TEXT SHOWN:

2. A drilling rig according to claim 1, in which said transport means is arranged for handling of pipes to, as well as away from said derrick.
3. A drilling rig according to claim 1 further including a bracket trolley adjacent to said transport means, operating between said decks, said trolley being horizontally displaceable and its brackets comprising suspension means adjustable in different angles of inclination.
4. A drilling rig according to claim 1 further including a door in the protecting enclosure at said derrick arranged above said raised enclosure at said tunnel, as well as a removable cover for said raised enclosure for permitting the introduction of extra long objects.

Drilling rigs operating in offshore oil fields are periodically exposed to environmental conditions, which to a high degree obstruct work. While drilling, new pipes must continously be added, and on the occations when the drillcrown must be changed all pipes in the drill-string must be pulled up and then reinstalled, when the new drill-crown has been fitted.

The various pipes used have about the same length, but several different diameters are required, because the diameter of the drill-hole varies from the first part, and then step-by-step gets smaller while the hole penetrates deeper.

For this operation casing tubes are used which protect the drill hole and remain therein, while the drill pipes may have to be removed and reinserted several times. Furthermore there is at least one marine riser line including a telescopic part, which is substantially thicker and longer than the drill pipes.

All these items require a large storage and handling area, which especially during winter and in arctic conditions means big difficulties during the moving of pipes between the storage area and the drill deck. For providing a weather-sheltered work area the work is performed upon two decks, wherein the upper deck comprises tunnels and a protecting enclosure around the derrick.

SOURCE DATA:

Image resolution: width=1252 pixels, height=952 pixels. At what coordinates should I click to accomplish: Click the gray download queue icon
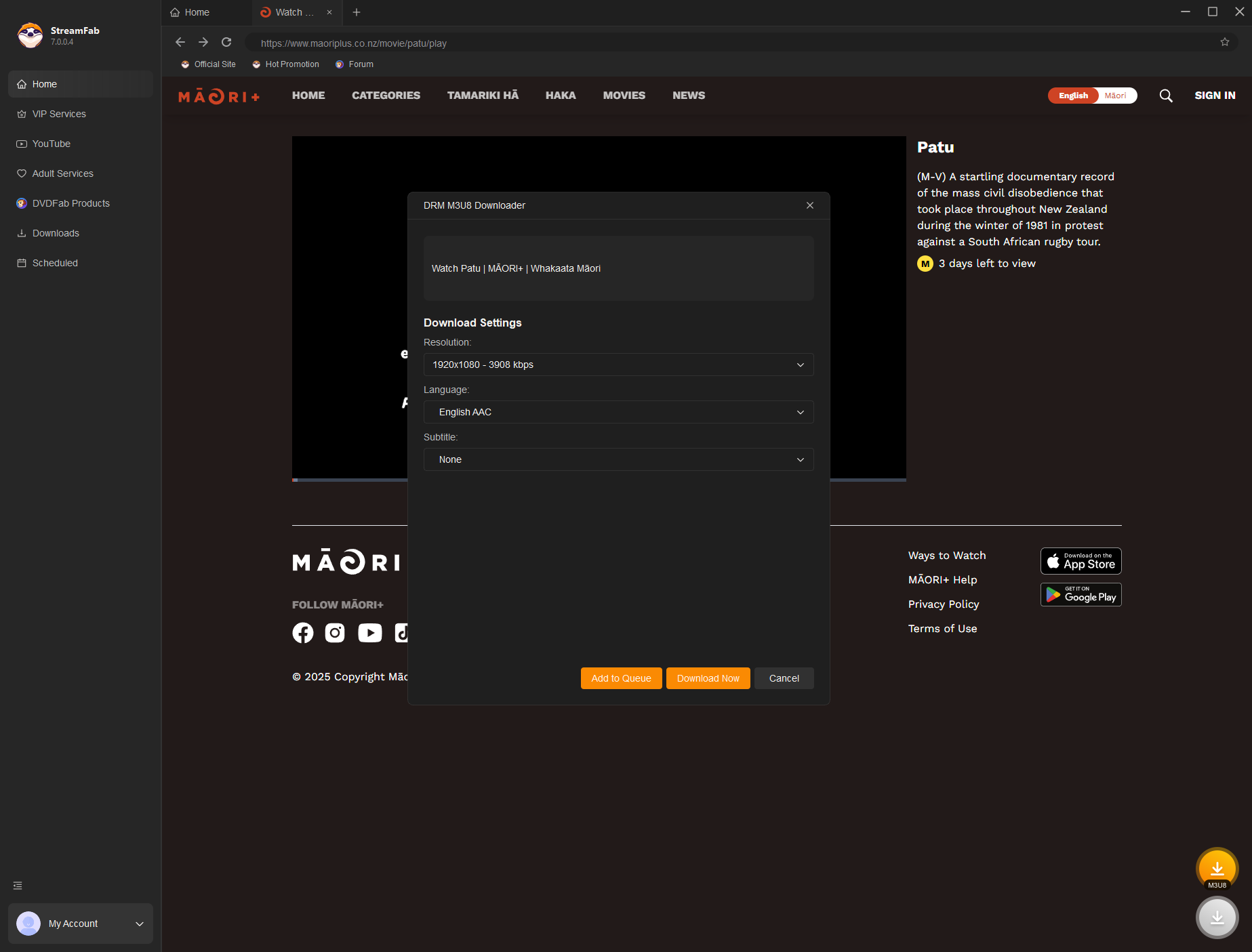click(1217, 917)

TASK PROMPT:
Transcribe the passage of the drilling rig text between "3. A drilling" and "angles of inclination.", inclusive. The listing is separate from the drilling rig text.

TASK OUTPUT:
3. A drilling rig according to claim 1 further including a bracket trolley adjacent to said transport means, operating between said decks, said trolley being horizontally displaceable and its brackets comprising suspension means adjustable in different angles of inclination.